My husband and I just discovered a couple days ago that we are expecting our first child. I really appreciated your words (and St. Thomas) in light of our new family member. God bless you, Dr. Cuddeback!
Dear MB, Many, many congratulations. I can remember the incomparable joy of that discovery for my wife and me. God bless all three of you.
“…if, as Aquinas suggests, the need for children to learn from parents extends well beyond their youth and throughout the whole of life, then spouses have a project that demands stage-specific attention that commences on their wedding day and endures and is adjusted through every day they spend together.”
This portion of your piece rings particularly true to me at this stage in life. I most certainly feel there is a hole, so to speak, in this area concerning my adult relationship with my parents.

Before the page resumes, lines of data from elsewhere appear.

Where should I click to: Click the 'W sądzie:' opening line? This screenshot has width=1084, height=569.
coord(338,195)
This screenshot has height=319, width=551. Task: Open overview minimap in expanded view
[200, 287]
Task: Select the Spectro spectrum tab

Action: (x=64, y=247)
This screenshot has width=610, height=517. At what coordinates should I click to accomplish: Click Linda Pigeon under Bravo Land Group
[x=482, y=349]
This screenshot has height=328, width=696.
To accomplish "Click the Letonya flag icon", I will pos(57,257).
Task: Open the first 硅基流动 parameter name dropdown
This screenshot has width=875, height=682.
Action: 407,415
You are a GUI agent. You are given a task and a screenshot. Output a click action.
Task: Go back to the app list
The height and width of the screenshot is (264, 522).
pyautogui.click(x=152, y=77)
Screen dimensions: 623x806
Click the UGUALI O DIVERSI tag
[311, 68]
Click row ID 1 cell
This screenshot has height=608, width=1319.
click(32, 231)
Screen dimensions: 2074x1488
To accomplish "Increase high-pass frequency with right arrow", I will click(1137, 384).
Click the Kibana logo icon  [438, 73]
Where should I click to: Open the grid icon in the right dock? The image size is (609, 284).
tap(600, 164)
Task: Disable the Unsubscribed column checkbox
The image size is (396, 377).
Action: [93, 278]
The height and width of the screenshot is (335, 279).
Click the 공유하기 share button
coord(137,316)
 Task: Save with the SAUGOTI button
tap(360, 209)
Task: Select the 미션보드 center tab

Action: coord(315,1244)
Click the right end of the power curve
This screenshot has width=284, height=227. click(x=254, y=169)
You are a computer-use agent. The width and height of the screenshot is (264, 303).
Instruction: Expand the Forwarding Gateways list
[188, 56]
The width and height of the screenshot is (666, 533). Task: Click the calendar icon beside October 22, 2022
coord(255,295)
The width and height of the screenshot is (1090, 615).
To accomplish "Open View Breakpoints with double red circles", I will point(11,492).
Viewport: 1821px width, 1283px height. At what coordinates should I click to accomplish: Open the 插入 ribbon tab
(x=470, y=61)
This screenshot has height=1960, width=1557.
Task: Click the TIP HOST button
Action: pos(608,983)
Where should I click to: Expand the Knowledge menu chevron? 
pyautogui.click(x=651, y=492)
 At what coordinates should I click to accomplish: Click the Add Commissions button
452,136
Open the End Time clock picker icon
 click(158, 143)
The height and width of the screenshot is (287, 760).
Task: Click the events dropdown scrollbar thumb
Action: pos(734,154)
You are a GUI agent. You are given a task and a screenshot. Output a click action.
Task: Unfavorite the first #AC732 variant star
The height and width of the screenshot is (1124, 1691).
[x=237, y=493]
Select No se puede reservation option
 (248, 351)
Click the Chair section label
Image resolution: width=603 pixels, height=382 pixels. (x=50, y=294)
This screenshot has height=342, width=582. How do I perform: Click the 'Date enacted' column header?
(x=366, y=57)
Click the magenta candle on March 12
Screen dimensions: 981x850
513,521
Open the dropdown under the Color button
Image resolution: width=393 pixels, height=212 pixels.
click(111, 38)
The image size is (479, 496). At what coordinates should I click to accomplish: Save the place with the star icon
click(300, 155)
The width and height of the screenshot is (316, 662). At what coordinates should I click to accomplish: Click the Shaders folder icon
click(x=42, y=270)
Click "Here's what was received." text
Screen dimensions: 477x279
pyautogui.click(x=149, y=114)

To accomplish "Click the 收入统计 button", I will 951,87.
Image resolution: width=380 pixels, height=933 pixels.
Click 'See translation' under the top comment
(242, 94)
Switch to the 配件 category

Justina, I too am particularly interested in the challenge of having a relationship with parents as an adult. I have also been thinking much about Aquinas’s saying that parents keep on parenting for their whole life. It seems to me that we tend mistakenly to think of parenting coming to an end when children become adults. It is well worth our considering how parents can remain a significant presence in the life of their children, and vice versa.
Between gathering my PhD application materials here in the vibrant Sonora Desert, I was just studying some images of Timothy P. Schmalz’s statue of the Holy Family with Our Lord’s Maternal Grandparents titled “Generations”.
A timely and fitting pairing given the counsel of your penultimate paragraph.